= What is required =
Copy out every one of the following items word for word.

── Material for this exercise

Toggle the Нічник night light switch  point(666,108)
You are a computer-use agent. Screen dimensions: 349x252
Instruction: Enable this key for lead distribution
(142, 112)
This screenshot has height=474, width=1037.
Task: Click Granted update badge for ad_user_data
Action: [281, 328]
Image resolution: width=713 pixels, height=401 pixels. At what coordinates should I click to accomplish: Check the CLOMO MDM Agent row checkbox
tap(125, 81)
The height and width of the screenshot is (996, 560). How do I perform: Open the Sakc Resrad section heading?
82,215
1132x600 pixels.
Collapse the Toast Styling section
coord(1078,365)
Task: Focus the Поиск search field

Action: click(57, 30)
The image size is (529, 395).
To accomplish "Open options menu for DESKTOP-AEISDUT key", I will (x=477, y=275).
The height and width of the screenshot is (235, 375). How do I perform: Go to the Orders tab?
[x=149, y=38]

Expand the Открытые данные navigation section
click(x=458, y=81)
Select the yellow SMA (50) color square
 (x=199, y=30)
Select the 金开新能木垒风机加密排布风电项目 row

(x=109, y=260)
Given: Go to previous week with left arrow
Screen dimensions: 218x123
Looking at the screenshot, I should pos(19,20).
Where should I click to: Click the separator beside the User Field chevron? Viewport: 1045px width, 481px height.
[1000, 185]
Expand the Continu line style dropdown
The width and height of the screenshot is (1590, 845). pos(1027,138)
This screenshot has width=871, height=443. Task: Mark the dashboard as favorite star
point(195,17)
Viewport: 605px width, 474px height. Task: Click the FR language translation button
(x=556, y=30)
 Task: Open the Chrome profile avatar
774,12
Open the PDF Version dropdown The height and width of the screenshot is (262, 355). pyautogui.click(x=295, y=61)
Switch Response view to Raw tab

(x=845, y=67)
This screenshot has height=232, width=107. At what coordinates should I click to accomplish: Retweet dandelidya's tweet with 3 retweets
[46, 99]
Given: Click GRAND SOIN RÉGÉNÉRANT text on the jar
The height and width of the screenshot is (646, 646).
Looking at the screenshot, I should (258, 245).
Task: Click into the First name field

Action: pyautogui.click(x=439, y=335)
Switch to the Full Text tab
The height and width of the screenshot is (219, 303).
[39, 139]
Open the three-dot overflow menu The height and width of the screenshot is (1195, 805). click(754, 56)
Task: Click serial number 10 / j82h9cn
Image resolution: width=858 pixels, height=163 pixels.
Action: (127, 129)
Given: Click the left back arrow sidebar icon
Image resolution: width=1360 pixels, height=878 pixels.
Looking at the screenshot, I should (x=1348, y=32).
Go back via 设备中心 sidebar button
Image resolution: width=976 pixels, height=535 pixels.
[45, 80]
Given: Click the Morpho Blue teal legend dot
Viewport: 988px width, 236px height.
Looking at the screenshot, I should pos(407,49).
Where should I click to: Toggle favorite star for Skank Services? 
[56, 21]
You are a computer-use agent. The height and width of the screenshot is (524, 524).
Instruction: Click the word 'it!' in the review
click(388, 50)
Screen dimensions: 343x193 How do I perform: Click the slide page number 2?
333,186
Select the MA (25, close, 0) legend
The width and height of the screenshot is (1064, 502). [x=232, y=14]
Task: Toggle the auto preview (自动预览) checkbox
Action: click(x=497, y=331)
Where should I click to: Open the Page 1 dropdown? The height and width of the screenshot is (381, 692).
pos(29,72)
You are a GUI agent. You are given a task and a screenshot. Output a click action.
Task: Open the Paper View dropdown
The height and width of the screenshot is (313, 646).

────

= Complete answer =
Toggle the Нічник night light switch  point(666,108)
You are a computer-use agent. Screen dimensions: 349x252
Instruction: Enable this key for lead distribution
(142, 112)
This screenshot has height=474, width=1037.
Task: Click Granted update badge for ad_user_data
Action: [281, 328]
Image resolution: width=713 pixels, height=401 pixels. At what coordinates should I click to accomplish: Check the CLOMO MDM Agent row checkbox
tap(125, 81)
The height and width of the screenshot is (996, 560). How do I perform: Open the Sakc Resrad section heading?
82,215
1132x600 pixels.
Collapse the Toast Styling section
coord(1078,365)
Task: Focus the Поиск search field

Action: click(57, 30)
The image size is (529, 395).
To accomplish "Open options menu for DESKTOP-AEISDUT key", I will (x=477, y=275).
The height and width of the screenshot is (235, 375). How do I perform: Go to the Orders tab?
[x=149, y=38]

Expand the Открытые данные navigation section
click(x=458, y=81)
Select the yellow SMA (50) color square
 (x=199, y=30)
Select the 金开新能木垒风机加密排布风电项目 row

(x=109, y=260)
Given: Go to previous week with left arrow
Screen dimensions: 218x123
Looking at the screenshot, I should pos(19,20).
Where should I click to: Click the separator beside the User Field chevron? Viewport: 1045px width, 481px height.
[1000, 185]
Expand the Continu line style dropdown
The width and height of the screenshot is (1590, 845). pos(1027,138)
This screenshot has width=871, height=443. Task: Mark the dashboard as favorite star
point(195,17)
Viewport: 605px width, 474px height. Task: Click the FR language translation button
(x=556, y=30)
 Task: Open the Chrome profile avatar
774,12
Open the PDF Version dropdown The height and width of the screenshot is (262, 355). pyautogui.click(x=295, y=61)
Switch Response view to Raw tab

(x=845, y=67)
This screenshot has height=232, width=107. At what coordinates should I click to accomplish: Retweet dandelidya's tweet with 3 retweets
[46, 99]
Given: Click GRAND SOIN RÉGÉNÉRANT text on the jar
The height and width of the screenshot is (646, 646).
Looking at the screenshot, I should (258, 245).
Task: Click into the First name field

Action: pyautogui.click(x=439, y=335)
Switch to the Full Text tab
The height and width of the screenshot is (219, 303).
[39, 139]
Open the three-dot overflow menu The height and width of the screenshot is (1195, 805). click(754, 56)
Task: Click serial number 10 / j82h9cn
Image resolution: width=858 pixels, height=163 pixels.
Action: (127, 129)
Given: Click the left back arrow sidebar icon
Image resolution: width=1360 pixels, height=878 pixels.
Looking at the screenshot, I should (x=1348, y=32).
Go back via 设备中心 sidebar button
Image resolution: width=976 pixels, height=535 pixels.
[45, 80]
Given: Click the Morpho Blue teal legend dot
Viewport: 988px width, 236px height.
Looking at the screenshot, I should pos(407,49).
Where should I click to: Toggle favorite star for Skank Services? 
[56, 21]
You are a computer-use agent. The height and width of the screenshot is (524, 524).
Instruction: Click the word 'it!' in the review
click(388, 50)
Screen dimensions: 343x193 How do I perform: Click the slide page number 2?
333,186
Select the MA (25, close, 0) legend
The width and height of the screenshot is (1064, 502). [x=232, y=14]
Task: Toggle the auto preview (自动预览) checkbox
Action: click(x=497, y=331)
Where should I click to: Open the Page 1 dropdown? The height and width of the screenshot is (381, 692).
pos(29,72)
You are a GUI agent. You are given a task and a screenshot. Output a click action.
Task: Open the Paper View dropdown
The height and width of the screenshot is (313, 646).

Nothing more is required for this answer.